The results are plotted in Figs. 7-9 for the regression model predictions after 6 wk of treatment. For locations of the parameter combinations used in this study on these plots, refer to Fig. 1 (which uses the same axes). Note that the parameter combinations (21.0, 0.77), (34.0, 0.90), and (41.0, 1.20) were not included in the statistical analyses because of poor distribution of the fungal inoculum onto the straw stems. The topographic plot of percentage xylan degraded after 6 wk of treatment is shown in Fig. 7. The diamond represents the conditions chosen for preparation of treated stems for the extrusion testing. The region of only 15-20% xylan degrada­tion roughly corresponds to the region in which the inoculated P. ostreatus was observed to be unable to outcompete the indigenous microbes, since about 15% xylan degradation was observed to occur without inoculum. Increased xylan removal is predicted as both moisture and inoculum increase. There are, however, wide ranges of parameter combinations that will give the same amount of xylan degradation, indicating a fairly insensitive system in terms of overall xylan degradation after 6 wk of treatment. The curvature of the dividing curve between 25-30 and 30­35% xylan degradation, and above 100 mg of P. ostreatus/g of stems, seems odd in that it curves back toward the inoculum axis. However, this was experimentally observed by comparing the results of the (149, 1.67) and (105, 2.24) parameter combinations (see Fig. 1). Since these experi­ments were independently replicated, the behavior appears to be real.

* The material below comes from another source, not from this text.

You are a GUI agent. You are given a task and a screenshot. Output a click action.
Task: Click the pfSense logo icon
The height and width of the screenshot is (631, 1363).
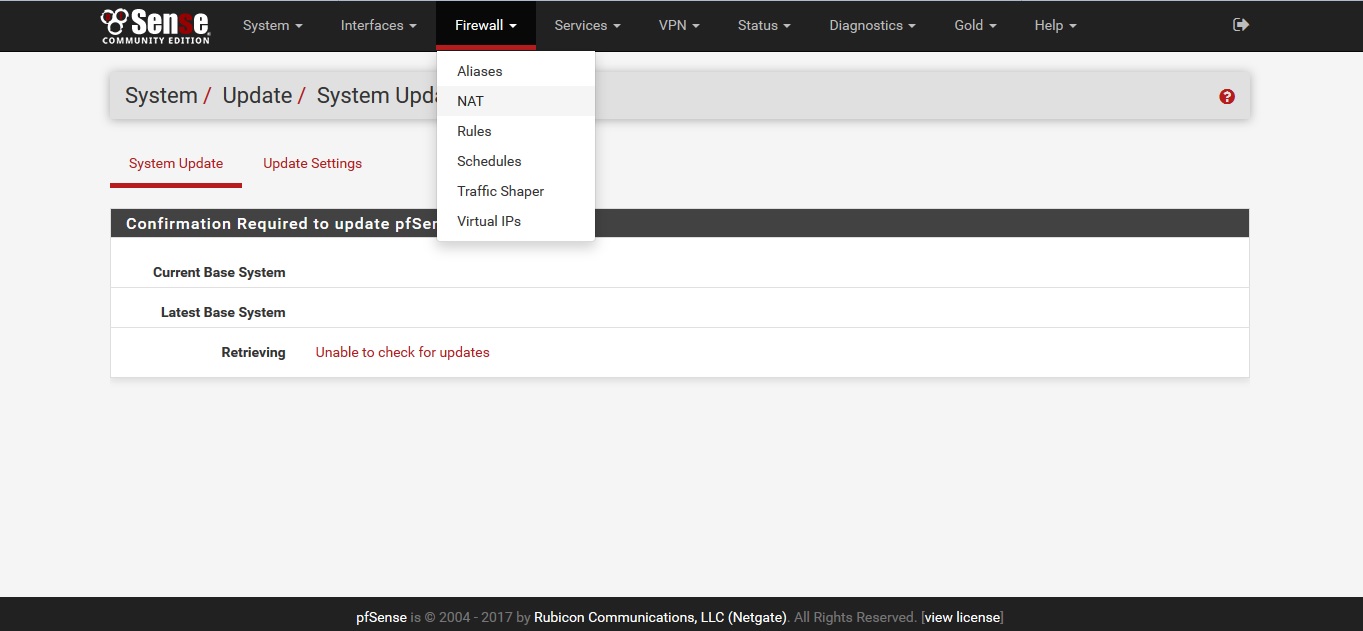pos(155,26)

The topographic plot of percentage glucan degraded after 6 wk of treatment is shown in Fig. 8. Again, the diamond represents the condi­tions chosen for preparation of treated stems for the extrusion testing. The region of only 10-15% glucan degradation closely corresponds to the experimentally observed region in which the inoculated P. ostreatus was unable to outcompete the indigenous microbes. Increased glucan removal is predicted as both moisture and inoculum increase. As shown for xylan, there are again wide ranges of parameter combinations that give the same amount of glucan degradation, indicating that the system is also fairly insensitive in terms of overall glucan degradation after 6 wk of treatment.

Finally, the topographic plot of AX/AG after 6 wk of treatment is shown in Fig. 9. The diamond again represents the conditions chosen for preparation of treated stems for the extrusion testing. The region of AX/AG of 1.20-1.25 encompasses the region in which it was experimen­tally observed that AX/AG was about 1.0. A ratio of AX/AG of 1.0 indi­cates nonselective polysaccharide degradation and was taken as an indication of poor competition of the inoculated fungus with the indig­enous microbes. This reinforces the observations that at low moisture and inoculum, the regression model predictions are less accurate. Figure 9 also shows that AX/AG of 1.25-1.30 is predicted after 6 wk of treatment over a very large percentage of the possible moisture and inoculum com­binations. Thus, the system is very stable with respect to selectivity of polysaccharide degradation within the parameter ranges tested.